**THE PROBLEM**. Print the records exactly. Miss nothing.

==== INFORMATION SHOWN ====

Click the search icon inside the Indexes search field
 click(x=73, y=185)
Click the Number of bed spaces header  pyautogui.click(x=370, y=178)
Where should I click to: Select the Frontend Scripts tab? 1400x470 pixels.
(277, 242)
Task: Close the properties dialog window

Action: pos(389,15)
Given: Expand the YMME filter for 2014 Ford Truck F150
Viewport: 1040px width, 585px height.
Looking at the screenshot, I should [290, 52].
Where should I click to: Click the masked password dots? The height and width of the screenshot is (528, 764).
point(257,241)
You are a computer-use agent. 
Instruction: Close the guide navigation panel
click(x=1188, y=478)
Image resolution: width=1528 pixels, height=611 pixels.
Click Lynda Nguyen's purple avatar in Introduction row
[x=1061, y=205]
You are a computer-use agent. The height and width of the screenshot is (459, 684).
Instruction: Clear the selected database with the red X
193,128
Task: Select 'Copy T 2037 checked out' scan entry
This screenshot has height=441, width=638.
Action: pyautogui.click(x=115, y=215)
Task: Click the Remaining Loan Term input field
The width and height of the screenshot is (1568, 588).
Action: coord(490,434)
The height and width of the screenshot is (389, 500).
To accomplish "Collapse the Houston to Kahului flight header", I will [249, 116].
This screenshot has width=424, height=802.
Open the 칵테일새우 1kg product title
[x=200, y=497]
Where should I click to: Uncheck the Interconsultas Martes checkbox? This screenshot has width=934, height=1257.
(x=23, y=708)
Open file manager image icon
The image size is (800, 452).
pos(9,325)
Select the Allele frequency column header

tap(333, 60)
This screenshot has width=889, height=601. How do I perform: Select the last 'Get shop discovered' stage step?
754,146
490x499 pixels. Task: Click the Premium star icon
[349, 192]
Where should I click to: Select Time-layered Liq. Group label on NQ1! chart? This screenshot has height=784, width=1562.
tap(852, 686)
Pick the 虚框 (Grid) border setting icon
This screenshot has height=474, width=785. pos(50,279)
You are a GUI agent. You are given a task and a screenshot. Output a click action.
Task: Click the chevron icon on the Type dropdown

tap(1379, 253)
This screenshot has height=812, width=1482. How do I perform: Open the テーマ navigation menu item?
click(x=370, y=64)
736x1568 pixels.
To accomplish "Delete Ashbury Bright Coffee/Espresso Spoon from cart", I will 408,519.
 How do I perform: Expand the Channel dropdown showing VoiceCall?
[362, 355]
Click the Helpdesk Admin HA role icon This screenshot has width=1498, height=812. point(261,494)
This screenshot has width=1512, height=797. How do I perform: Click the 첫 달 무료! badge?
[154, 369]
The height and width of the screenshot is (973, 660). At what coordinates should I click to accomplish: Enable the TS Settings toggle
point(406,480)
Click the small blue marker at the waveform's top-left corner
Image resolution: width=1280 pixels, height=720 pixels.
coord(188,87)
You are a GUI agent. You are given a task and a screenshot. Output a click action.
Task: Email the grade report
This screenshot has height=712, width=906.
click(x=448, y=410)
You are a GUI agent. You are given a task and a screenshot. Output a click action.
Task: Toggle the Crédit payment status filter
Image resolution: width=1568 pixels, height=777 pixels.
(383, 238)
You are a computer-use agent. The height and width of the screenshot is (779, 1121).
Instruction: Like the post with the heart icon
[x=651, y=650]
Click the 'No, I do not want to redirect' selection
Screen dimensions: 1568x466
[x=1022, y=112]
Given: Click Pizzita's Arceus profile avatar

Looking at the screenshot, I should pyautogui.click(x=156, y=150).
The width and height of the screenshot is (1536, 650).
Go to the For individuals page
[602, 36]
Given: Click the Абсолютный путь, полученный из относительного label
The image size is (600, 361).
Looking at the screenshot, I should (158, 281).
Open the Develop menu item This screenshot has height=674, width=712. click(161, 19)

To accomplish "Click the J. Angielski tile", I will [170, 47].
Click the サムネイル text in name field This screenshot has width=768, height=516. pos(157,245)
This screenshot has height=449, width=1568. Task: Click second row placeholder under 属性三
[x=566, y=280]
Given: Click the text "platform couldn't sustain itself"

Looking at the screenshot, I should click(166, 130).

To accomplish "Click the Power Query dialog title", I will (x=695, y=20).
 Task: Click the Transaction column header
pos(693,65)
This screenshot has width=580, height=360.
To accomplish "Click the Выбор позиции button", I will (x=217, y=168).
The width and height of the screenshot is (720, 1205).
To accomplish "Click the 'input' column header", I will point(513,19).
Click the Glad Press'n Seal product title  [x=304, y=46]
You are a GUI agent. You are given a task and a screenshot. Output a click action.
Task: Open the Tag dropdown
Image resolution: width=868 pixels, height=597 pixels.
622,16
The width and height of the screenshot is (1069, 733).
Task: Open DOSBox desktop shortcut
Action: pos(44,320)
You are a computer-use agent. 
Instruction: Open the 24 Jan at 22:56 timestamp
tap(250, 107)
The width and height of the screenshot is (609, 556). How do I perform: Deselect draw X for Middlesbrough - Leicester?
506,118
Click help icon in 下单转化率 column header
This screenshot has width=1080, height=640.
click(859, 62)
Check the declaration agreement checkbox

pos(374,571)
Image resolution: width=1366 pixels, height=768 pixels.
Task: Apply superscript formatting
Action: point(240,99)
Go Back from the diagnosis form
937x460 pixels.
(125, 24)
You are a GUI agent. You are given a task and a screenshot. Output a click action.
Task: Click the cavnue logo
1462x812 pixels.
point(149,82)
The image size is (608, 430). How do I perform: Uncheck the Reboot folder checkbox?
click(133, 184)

====

**SOLUTION FOR THIS PROBLEM**.
Click the search icon inside the Indexes search field
 click(x=73, y=185)
Click the Number of bed spaces header  pyautogui.click(x=370, y=178)
Where should I click to: Select the Frontend Scripts tab? 1400x470 pixels.
(277, 242)
Task: Close the properties dialog window

Action: pos(389,15)
Given: Expand the YMME filter for 2014 Ford Truck F150
Viewport: 1040px width, 585px height.
Looking at the screenshot, I should [290, 52].
Where should I click to: Click the masked password dots? The height and width of the screenshot is (528, 764).
point(257,241)
You are a computer-use agent. 
Instruction: Close the guide navigation panel
click(x=1188, y=478)
Image resolution: width=1528 pixels, height=611 pixels.
Click Lynda Nguyen's purple avatar in Introduction row
[x=1061, y=205]
You are a computer-use agent. The height and width of the screenshot is (459, 684).
Instruction: Clear the selected database with the red X
193,128
Task: Select 'Copy T 2037 checked out' scan entry
This screenshot has height=441, width=638.
Action: pyautogui.click(x=115, y=215)
Task: Click the Remaining Loan Term input field
The width and height of the screenshot is (1568, 588).
Action: coord(490,434)
The height and width of the screenshot is (389, 500).
To accomplish "Collapse the Houston to Kahului flight header", I will [249, 116].
This screenshot has width=424, height=802.
Open the 칵테일새우 1kg product title
[x=200, y=497]
Where should I click to: Uncheck the Interconsultas Martes checkbox? This screenshot has width=934, height=1257.
(x=23, y=708)
Open file manager image icon
The image size is (800, 452).
pos(9,325)
Select the Allele frequency column header

tap(333, 60)
This screenshot has width=889, height=601. How do I perform: Select the last 'Get shop discovered' stage step?
754,146
490x499 pixels. Task: Click the Premium star icon
[349, 192]
Where should I click to: Select Time-layered Liq. Group label on NQ1! chart? This screenshot has height=784, width=1562.
tap(852, 686)
Pick the 虚框 (Grid) border setting icon
This screenshot has height=474, width=785. pos(50,279)
You are a GUI agent. You are given a task and a screenshot. Output a click action.
Task: Click the chevron icon on the Type dropdown

tap(1379, 253)
This screenshot has height=812, width=1482. How do I perform: Open the テーマ navigation menu item?
click(x=370, y=64)
736x1568 pixels.
To accomplish "Delete Ashbury Bright Coffee/Espresso Spoon from cart", I will 408,519.
 How do I perform: Expand the Channel dropdown showing VoiceCall?
[362, 355]
Click the Helpdesk Admin HA role icon This screenshot has width=1498, height=812. point(261,494)
This screenshot has width=1512, height=797. How do I perform: Click the 첫 달 무료! badge?
[154, 369]
The height and width of the screenshot is (973, 660). At what coordinates should I click to accomplish: Enable the TS Settings toggle
point(406,480)
Click the small blue marker at the waveform's top-left corner
Image resolution: width=1280 pixels, height=720 pixels.
coord(188,87)
You are a GUI agent. You are given a task and a screenshot. Output a click action.
Task: Email the grade report
This screenshot has height=712, width=906.
click(x=448, y=410)
You are a GUI agent. You are given a task and a screenshot. Output a click action.
Task: Toggle the Crédit payment status filter
Image resolution: width=1568 pixels, height=777 pixels.
(383, 238)
You are a computer-use agent. The height and width of the screenshot is (779, 1121).
Instruction: Like the post with the heart icon
[x=651, y=650]
Click the 'No, I do not want to redirect' selection
Screen dimensions: 1568x466
[x=1022, y=112]
Given: Click Pizzita's Arceus profile avatar

Looking at the screenshot, I should pyautogui.click(x=156, y=150).
The width and height of the screenshot is (1536, 650).
Go to the For individuals page
[602, 36]
Given: Click the Абсолютный путь, полученный из относительного label
The image size is (600, 361).
Looking at the screenshot, I should (158, 281).
Open the Develop menu item This screenshot has height=674, width=712. click(161, 19)

To accomplish "Click the J. Angielski tile", I will [170, 47].
Click the サムネイル text in name field This screenshot has width=768, height=516. pos(157,245)
This screenshot has height=449, width=1568. Task: Click second row placeholder under 属性三
[x=566, y=280]
Given: Click the text "platform couldn't sustain itself"

Looking at the screenshot, I should click(166, 130).

To accomplish "Click the Power Query dialog title", I will (x=695, y=20).
 Task: Click the Transaction column header
pos(693,65)
This screenshot has width=580, height=360.
To accomplish "Click the Выбор позиции button", I will (x=217, y=168).
The width and height of the screenshot is (720, 1205).
To accomplish "Click the 'input' column header", I will point(513,19).
Click the Glad Press'n Seal product title  [x=304, y=46]
You are a GUI agent. You are given a task and a screenshot. Output a click action.
Task: Open the Tag dropdown
Image resolution: width=868 pixels, height=597 pixels.
622,16
The width and height of the screenshot is (1069, 733).
Task: Open DOSBox desktop shortcut
Action: pos(44,320)
You are a computer-use agent. 
Instruction: Open the 24 Jan at 22:56 timestamp
tap(250, 107)
The width and height of the screenshot is (609, 556). How do I perform: Deselect draw X for Middlesbrough - Leicester?
506,118
Click help icon in 下单转化率 column header
This screenshot has width=1080, height=640.
click(859, 62)
Check the declaration agreement checkbox

pos(374,571)
Image resolution: width=1366 pixels, height=768 pixels.
Task: Apply superscript formatting
Action: point(240,99)
Go Back from the diagnosis form
937x460 pixels.
(125, 24)
You are a GUI agent. You are given a task and a screenshot. Output a click action.
Task: Click the cavnue logo
1462x812 pixels.
point(149,82)
The image size is (608, 430). How do I perform: Uncheck the Reboot folder checkbox?
click(133, 184)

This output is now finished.